*** Material for this exercise Section Begins ***

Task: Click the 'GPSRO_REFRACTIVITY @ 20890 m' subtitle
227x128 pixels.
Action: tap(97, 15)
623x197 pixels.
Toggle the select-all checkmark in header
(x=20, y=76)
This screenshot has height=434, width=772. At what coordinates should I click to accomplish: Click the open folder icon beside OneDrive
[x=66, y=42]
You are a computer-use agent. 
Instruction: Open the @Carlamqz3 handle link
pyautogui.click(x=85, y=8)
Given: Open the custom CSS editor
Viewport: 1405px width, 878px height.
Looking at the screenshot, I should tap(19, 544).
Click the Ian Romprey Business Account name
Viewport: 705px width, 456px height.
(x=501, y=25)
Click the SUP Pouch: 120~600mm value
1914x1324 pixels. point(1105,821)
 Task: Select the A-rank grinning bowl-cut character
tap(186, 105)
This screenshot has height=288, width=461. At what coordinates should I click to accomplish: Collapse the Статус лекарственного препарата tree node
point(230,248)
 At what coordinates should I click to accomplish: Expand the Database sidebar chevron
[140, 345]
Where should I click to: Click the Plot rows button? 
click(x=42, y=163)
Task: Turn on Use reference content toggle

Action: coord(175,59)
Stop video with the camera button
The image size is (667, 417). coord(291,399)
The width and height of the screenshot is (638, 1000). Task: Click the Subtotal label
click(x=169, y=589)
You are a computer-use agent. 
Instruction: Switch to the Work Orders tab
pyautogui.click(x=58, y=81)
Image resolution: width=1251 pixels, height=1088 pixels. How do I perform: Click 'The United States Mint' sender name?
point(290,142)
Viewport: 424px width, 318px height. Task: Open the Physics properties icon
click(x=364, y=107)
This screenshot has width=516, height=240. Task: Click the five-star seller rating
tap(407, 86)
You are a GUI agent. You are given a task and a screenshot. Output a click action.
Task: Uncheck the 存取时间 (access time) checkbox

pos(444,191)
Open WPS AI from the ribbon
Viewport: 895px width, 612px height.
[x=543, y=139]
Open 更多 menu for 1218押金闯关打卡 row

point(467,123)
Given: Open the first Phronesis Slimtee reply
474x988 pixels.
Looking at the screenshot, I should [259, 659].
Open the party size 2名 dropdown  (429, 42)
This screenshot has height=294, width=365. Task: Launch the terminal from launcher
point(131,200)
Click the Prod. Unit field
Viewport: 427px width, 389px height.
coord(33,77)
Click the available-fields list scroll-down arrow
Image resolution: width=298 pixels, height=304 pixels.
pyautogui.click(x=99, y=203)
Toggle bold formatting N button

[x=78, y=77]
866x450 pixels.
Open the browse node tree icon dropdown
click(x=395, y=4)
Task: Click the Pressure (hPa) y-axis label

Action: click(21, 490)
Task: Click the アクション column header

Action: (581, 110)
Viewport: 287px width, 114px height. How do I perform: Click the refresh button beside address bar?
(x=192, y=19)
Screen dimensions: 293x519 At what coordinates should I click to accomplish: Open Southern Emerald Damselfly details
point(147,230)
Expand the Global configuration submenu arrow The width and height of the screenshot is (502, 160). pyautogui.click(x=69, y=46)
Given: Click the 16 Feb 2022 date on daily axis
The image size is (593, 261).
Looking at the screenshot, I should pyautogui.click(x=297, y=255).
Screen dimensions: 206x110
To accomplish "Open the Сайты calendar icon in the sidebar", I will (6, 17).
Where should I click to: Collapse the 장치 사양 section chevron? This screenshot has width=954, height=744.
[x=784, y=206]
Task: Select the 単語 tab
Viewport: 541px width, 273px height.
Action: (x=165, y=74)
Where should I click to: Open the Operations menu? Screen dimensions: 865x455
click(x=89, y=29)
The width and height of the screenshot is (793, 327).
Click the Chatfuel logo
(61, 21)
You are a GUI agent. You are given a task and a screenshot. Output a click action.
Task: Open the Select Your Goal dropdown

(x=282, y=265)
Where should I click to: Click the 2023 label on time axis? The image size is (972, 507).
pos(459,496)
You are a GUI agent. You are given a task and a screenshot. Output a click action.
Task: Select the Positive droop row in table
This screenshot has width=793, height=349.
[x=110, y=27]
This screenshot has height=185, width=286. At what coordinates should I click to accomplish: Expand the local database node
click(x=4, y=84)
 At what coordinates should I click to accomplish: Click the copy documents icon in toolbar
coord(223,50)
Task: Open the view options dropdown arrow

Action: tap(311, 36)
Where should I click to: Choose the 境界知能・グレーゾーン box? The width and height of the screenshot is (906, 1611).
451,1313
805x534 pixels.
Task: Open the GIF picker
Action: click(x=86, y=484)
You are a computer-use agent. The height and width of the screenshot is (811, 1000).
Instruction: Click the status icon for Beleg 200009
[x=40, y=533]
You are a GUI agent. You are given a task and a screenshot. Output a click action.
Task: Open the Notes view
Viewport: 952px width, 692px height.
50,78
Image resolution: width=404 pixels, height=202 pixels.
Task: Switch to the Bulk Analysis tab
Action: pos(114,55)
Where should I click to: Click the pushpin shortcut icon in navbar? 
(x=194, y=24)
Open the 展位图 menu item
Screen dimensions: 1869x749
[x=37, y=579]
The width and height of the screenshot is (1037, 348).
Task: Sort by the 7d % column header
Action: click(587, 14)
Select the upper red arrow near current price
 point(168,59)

*** Material for this exercise Section Ends ***

This exercise requires the entries above to be restated exactly.

Task: Click the 'GPSRO_REFRACTIVITY @ 20890 m' subtitle
227x128 pixels.
Action: tap(97, 15)
623x197 pixels.
Toggle the select-all checkmark in header
(x=20, y=76)
This screenshot has height=434, width=772. At what coordinates should I click to accomplish: Click the open folder icon beside OneDrive
[x=66, y=42]
You are a computer-use agent. 
Instruction: Open the @Carlamqz3 handle link
pyautogui.click(x=85, y=8)
Given: Open the custom CSS editor
Viewport: 1405px width, 878px height.
Looking at the screenshot, I should tap(19, 544).
Click the Ian Romprey Business Account name
Viewport: 705px width, 456px height.
(x=501, y=25)
Click the SUP Pouch: 120~600mm value
1914x1324 pixels. point(1105,821)
 Task: Select the A-rank grinning bowl-cut character
tap(186, 105)
This screenshot has height=288, width=461. At what coordinates should I click to accomplish: Collapse the Статус лекарственного препарата tree node
point(230,248)
 At what coordinates should I click to accomplish: Expand the Database sidebar chevron
[140, 345]
Where should I click to: Click the Plot rows button? 
click(x=42, y=163)
Task: Turn on Use reference content toggle

Action: coord(175,59)
Stop video with the camera button
The image size is (667, 417). coord(291,399)
The width and height of the screenshot is (638, 1000). Task: Click the Subtotal label
click(x=169, y=589)
You are a computer-use agent. 
Instruction: Switch to the Work Orders tab
pyautogui.click(x=58, y=81)
Image resolution: width=1251 pixels, height=1088 pixels. How do I perform: Click 'The United States Mint' sender name?
point(290,142)
Viewport: 424px width, 318px height. Task: Open the Physics properties icon
click(x=364, y=107)
This screenshot has width=516, height=240. Task: Click the five-star seller rating
tap(407, 86)
You are a GUI agent. You are given a task and a screenshot. Output a click action.
Task: Uncheck the 存取时间 (access time) checkbox

pos(444,191)
Open WPS AI from the ribbon
Viewport: 895px width, 612px height.
[x=543, y=139]
Open 更多 menu for 1218押金闯关打卡 row

point(467,123)
Given: Open the first Phronesis Slimtee reply
474x988 pixels.
Looking at the screenshot, I should [259, 659].
Open the party size 2名 dropdown  (429, 42)
This screenshot has height=294, width=365. Task: Launch the terminal from launcher
point(131,200)
Click the Prod. Unit field
Viewport: 427px width, 389px height.
coord(33,77)
Click the available-fields list scroll-down arrow
Image resolution: width=298 pixels, height=304 pixels.
pyautogui.click(x=99, y=203)
Toggle bold formatting N button

[x=78, y=77]
866x450 pixels.
Open the browse node tree icon dropdown
click(x=395, y=4)
Task: Click the Pressure (hPa) y-axis label

Action: click(21, 490)
Task: Click the アクション column header

Action: (581, 110)
Viewport: 287px width, 114px height. How do I perform: Click the refresh button beside address bar?
(x=192, y=19)
Screen dimensions: 293x519 At what coordinates should I click to accomplish: Open Southern Emerald Damselfly details
point(147,230)
Expand the Global configuration submenu arrow The width and height of the screenshot is (502, 160). pyautogui.click(x=69, y=46)
Given: Click the 16 Feb 2022 date on daily axis
The image size is (593, 261).
Looking at the screenshot, I should pyautogui.click(x=297, y=255).
Screen dimensions: 206x110
To accomplish "Open the Сайты calendar icon in the sidebar", I will (6, 17).
Where should I click to: Collapse the 장치 사양 section chevron? This screenshot has width=954, height=744.
[x=784, y=206]
Task: Select the 単語 tab
Viewport: 541px width, 273px height.
Action: (x=165, y=74)
Where should I click to: Open the Operations menu? Screen dimensions: 865x455
click(x=89, y=29)
The width and height of the screenshot is (793, 327).
Click the Chatfuel logo
(61, 21)
You are a GUI agent. You are given a task and a screenshot. Output a click action.
Task: Open the Select Your Goal dropdown

(x=282, y=265)
Where should I click to: Click the 2023 label on time axis? The image size is (972, 507).
pos(459,496)
You are a GUI agent. You are given a task and a screenshot. Output a click action.
Task: Select the Positive droop row in table
This screenshot has width=793, height=349.
[x=110, y=27]
This screenshot has height=185, width=286. At what coordinates should I click to accomplish: Expand the local database node
click(x=4, y=84)
 At what coordinates should I click to accomplish: Click the copy documents icon in toolbar
coord(223,50)
Task: Open the view options dropdown arrow

Action: tap(311, 36)
Where should I click to: Choose the 境界知能・グレーゾーン box? The width and height of the screenshot is (906, 1611).
451,1313
805x534 pixels.
Task: Open the GIF picker
Action: click(x=86, y=484)
You are a computer-use agent. The height and width of the screenshot is (811, 1000).
Instruction: Click the status icon for Beleg 200009
[x=40, y=533]
You are a GUI agent. You are given a task and a screenshot. Output a click action.
Task: Open the Notes view
Viewport: 952px width, 692px height.
50,78
Image resolution: width=404 pixels, height=202 pixels.
Task: Switch to the Bulk Analysis tab
Action: pos(114,55)
Where should I click to: Click the pushpin shortcut icon in navbar? 
(x=194, y=24)
Open the 展位图 menu item
Screen dimensions: 1869x749
[x=37, y=579]
The width and height of the screenshot is (1037, 348).
Task: Sort by the 7d % column header
Action: click(587, 14)
Select the upper red arrow near current price
 point(168,59)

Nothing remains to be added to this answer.